Return every line of the listing, exactly as it reads.

*** Begin section ***

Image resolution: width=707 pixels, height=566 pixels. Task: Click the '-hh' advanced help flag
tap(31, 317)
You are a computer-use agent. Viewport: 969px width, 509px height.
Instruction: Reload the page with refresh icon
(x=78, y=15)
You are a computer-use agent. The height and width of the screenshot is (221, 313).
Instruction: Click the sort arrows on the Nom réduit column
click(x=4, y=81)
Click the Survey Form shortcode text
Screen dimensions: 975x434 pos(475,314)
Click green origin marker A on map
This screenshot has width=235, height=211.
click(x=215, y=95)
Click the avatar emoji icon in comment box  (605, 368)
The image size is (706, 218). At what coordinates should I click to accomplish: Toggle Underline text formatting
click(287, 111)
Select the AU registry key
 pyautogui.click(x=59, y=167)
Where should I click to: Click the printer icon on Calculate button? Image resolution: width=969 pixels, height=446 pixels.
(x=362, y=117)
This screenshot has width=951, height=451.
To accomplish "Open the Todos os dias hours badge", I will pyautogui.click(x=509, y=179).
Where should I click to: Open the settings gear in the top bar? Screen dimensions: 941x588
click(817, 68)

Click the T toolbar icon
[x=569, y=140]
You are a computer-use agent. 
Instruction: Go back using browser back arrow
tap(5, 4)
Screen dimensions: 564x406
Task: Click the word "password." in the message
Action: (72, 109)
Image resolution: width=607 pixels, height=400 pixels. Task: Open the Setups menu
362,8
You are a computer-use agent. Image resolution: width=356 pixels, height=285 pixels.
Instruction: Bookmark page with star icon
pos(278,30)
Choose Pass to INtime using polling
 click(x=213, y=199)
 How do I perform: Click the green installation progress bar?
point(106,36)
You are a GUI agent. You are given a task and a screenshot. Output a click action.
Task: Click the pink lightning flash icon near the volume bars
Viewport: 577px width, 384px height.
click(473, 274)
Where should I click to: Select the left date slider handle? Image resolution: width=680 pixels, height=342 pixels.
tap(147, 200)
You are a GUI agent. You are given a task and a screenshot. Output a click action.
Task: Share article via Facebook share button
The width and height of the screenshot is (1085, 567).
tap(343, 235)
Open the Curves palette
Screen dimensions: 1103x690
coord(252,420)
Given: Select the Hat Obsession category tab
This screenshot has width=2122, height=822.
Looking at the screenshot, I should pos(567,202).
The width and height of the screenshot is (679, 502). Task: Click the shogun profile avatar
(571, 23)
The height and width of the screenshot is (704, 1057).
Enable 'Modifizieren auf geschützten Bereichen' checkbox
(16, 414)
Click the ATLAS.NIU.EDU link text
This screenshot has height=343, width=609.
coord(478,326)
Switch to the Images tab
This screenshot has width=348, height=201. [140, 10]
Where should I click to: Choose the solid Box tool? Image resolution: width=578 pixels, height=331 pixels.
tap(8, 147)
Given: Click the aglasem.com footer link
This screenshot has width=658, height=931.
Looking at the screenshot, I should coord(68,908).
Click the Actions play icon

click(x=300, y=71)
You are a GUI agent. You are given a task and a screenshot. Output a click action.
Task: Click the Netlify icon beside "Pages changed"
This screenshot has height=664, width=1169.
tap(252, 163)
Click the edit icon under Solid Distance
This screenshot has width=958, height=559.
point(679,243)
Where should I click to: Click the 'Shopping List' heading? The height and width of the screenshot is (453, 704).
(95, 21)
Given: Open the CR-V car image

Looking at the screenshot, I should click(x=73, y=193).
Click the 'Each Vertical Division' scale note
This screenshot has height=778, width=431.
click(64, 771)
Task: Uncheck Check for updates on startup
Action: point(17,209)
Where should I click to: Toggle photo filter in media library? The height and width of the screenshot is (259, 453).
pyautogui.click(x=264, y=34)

*** End section ***

--- Reply ---
Image resolution: width=707 pixels, height=566 pixels. Task: Click the '-hh' advanced help flag
tap(31, 317)
You are a computer-use agent. Viewport: 969px width, 509px height.
Instruction: Reload the page with refresh icon
(x=78, y=15)
You are a computer-use agent. The height and width of the screenshot is (221, 313).
Instruction: Click the sort arrows on the Nom réduit column
click(x=4, y=81)
Click the Survey Form shortcode text
Screen dimensions: 975x434 pos(475,314)
Click green origin marker A on map
This screenshot has width=235, height=211.
click(x=215, y=95)
Click the avatar emoji icon in comment box  (605, 368)
The image size is (706, 218). At what coordinates should I click to accomplish: Toggle Underline text formatting
click(287, 111)
Select the AU registry key
 pyautogui.click(x=59, y=167)
Where should I click to: Click the printer icon on Calculate button? Image resolution: width=969 pixels, height=446 pixels.
(x=362, y=117)
This screenshot has width=951, height=451.
To accomplish "Open the Todos os dias hours badge", I will pyautogui.click(x=509, y=179).
Where should I click to: Open the settings gear in the top bar? Screen dimensions: 941x588
click(817, 68)

Click the T toolbar icon
[x=569, y=140]
You are a computer-use agent. 
Instruction: Go back using browser back arrow
tap(5, 4)
Screen dimensions: 564x406
Task: Click the word "password." in the message
Action: (72, 109)
Image resolution: width=607 pixels, height=400 pixels. Task: Open the Setups menu
362,8
You are a computer-use agent. Image resolution: width=356 pixels, height=285 pixels.
Instruction: Bookmark page with star icon
pos(278,30)
Choose Pass to INtime using polling
 click(x=213, y=199)
 How do I perform: Click the green installation progress bar?
point(106,36)
You are a GUI agent. You are given a task and a screenshot. Output a click action.
Task: Click the pink lightning flash icon near the volume bars
Viewport: 577px width, 384px height.
click(473, 274)
Where should I click to: Select the left date slider handle? Image resolution: width=680 pixels, height=342 pixels.
tap(147, 200)
You are a GUI agent. You are given a task and a screenshot. Output a click action.
Task: Share article via Facebook share button
The width and height of the screenshot is (1085, 567).
tap(343, 235)
Open the Curves palette
Screen dimensions: 1103x690
coord(252,420)
Given: Select the Hat Obsession category tab
This screenshot has width=2122, height=822.
Looking at the screenshot, I should pos(567,202).
The width and height of the screenshot is (679, 502). Task: Click the shogun profile avatar
(571, 23)
The height and width of the screenshot is (704, 1057).
Enable 'Modifizieren auf geschützten Bereichen' checkbox
(16, 414)
Click the ATLAS.NIU.EDU link text
This screenshot has height=343, width=609.
coord(478,326)
Switch to the Images tab
This screenshot has width=348, height=201. [140, 10]
Where should I click to: Choose the solid Box tool? Image resolution: width=578 pixels, height=331 pixels.
tap(8, 147)
Given: Click the aglasem.com footer link
This screenshot has width=658, height=931.
Looking at the screenshot, I should coord(68,908).
Click the Actions play icon

click(x=300, y=71)
You are a GUI agent. You are given a task and a screenshot. Output a click action.
Task: Click the Netlify icon beside "Pages changed"
This screenshot has height=664, width=1169.
tap(252, 163)
Click the edit icon under Solid Distance
This screenshot has width=958, height=559.
point(679,243)
Where should I click to: Click the 'Shopping List' heading? The height and width of the screenshot is (453, 704).
(95, 21)
Given: Open the CR-V car image

Looking at the screenshot, I should click(x=73, y=193).
Click the 'Each Vertical Division' scale note
This screenshot has height=778, width=431.
click(64, 771)
Task: Uncheck Check for updates on startup
Action: point(17,209)
Where should I click to: Toggle photo filter in media library? The height and width of the screenshot is (259, 453).
pyautogui.click(x=264, y=34)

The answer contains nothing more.